Unlike now when sawdust is used in pressed wood products and some paper
manufacturing, sawdust was just a waste byproduct of milling lumber. A
BIG byproduct. At first they simply dumped it into the rivers and
streams the powered the mills. It would then travel to the mouth of the
rivers and totally clog the bays of the upper Great Lakes. This made
shipping impossible and that meant the lumber could not be shipped to
other places. There are old letter and diaries with descriptions of
sawdust being so thick along the beaches and bays the you could walk out
on the floating matts (also not a real safe practice).

They burned the bark and scaps, that would not make shims and such small
usables, in huge tall coneshaped metal stuctures with open tops and at
night the workers would sit out on the front porches of their cottages
with the family and watch the glowing red burners against the inky black
sky until bedtime. But the sawdust remained a huge problem. It was
highly combustable and not suited for burners as it would also set the
surrounding area on fire with sparks traveling on the wind. Someone came
up with the idea of laying down sawdust on the muddy town roads. Then
you could not only walk on the knee-deep mud, but the sawdust was also
"worked into" the mud by traffic to make a kind of improved surface for
wagon and carriage wheels. And it was free for the hauling. Since the
most concentrated traffic was in the towns, villages and settlements,
this was seen as a big improvement. Just the other day, right here, I
noticed that sawdust from logging off land for development was used on
the mud to make a road inland for the heavy trucks. It was very
successful and took the weight of many vehicles without getting muddy.

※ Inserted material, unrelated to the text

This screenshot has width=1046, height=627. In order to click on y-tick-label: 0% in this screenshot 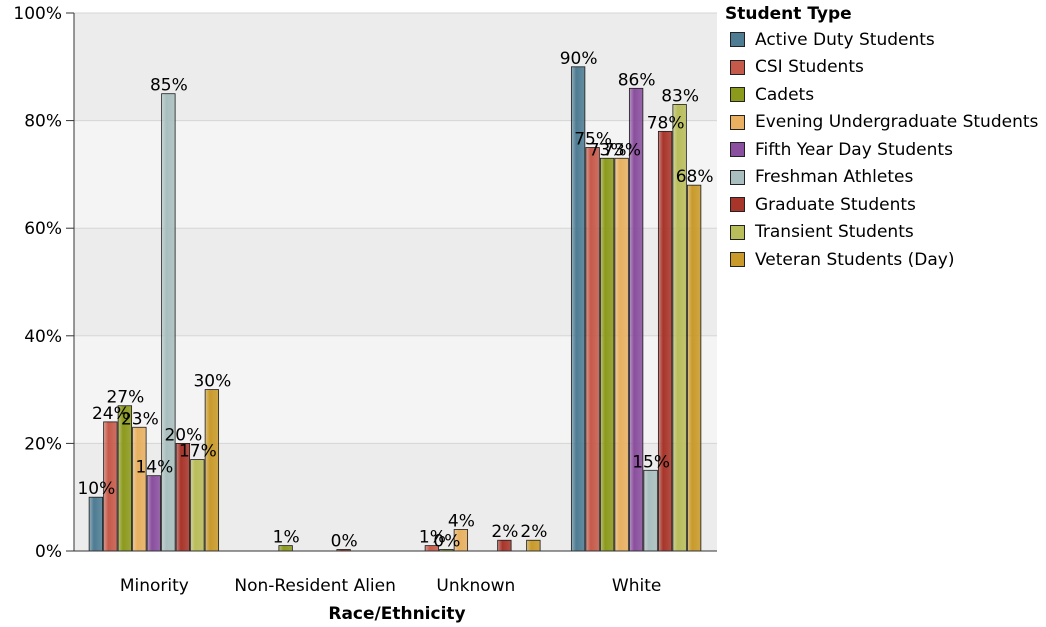, I will do `click(48, 552)`.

This sawdust was also used in logging camps so the mud from the bare
ground didn't impede transportation. It was truly dangerous by today's
standards, and even more dangerous, but absolutely neccessary, by
yesterday's standards. There were also no building codes back then and
all the wood structures were put up fast and close together, often wall
to wall. With lamp oil, wood stoves, fireplaces, candles, and various
fuels being used and stored all over, women and men wearing lots of
cotton clothing, and lots of smoking materials, open fires, sparks from
steam engines (trains, threshers, boats, etc), campfires of hunters,
brush burning, smokehouses for curing meats, bondfires for newly cleared
land, open fires for making soap, scalding fowl and rendering lard,
lightening, back burning, etc. you can only imagine how dangerous life
was with all that sawdust around. Even circuses used sawdust all around
and inside the tents as temporary flooring, and the tents were lit with
open, burning torches attached to the wood mainpoles. That would give me
bigger thrills and chills than any caged Tiger.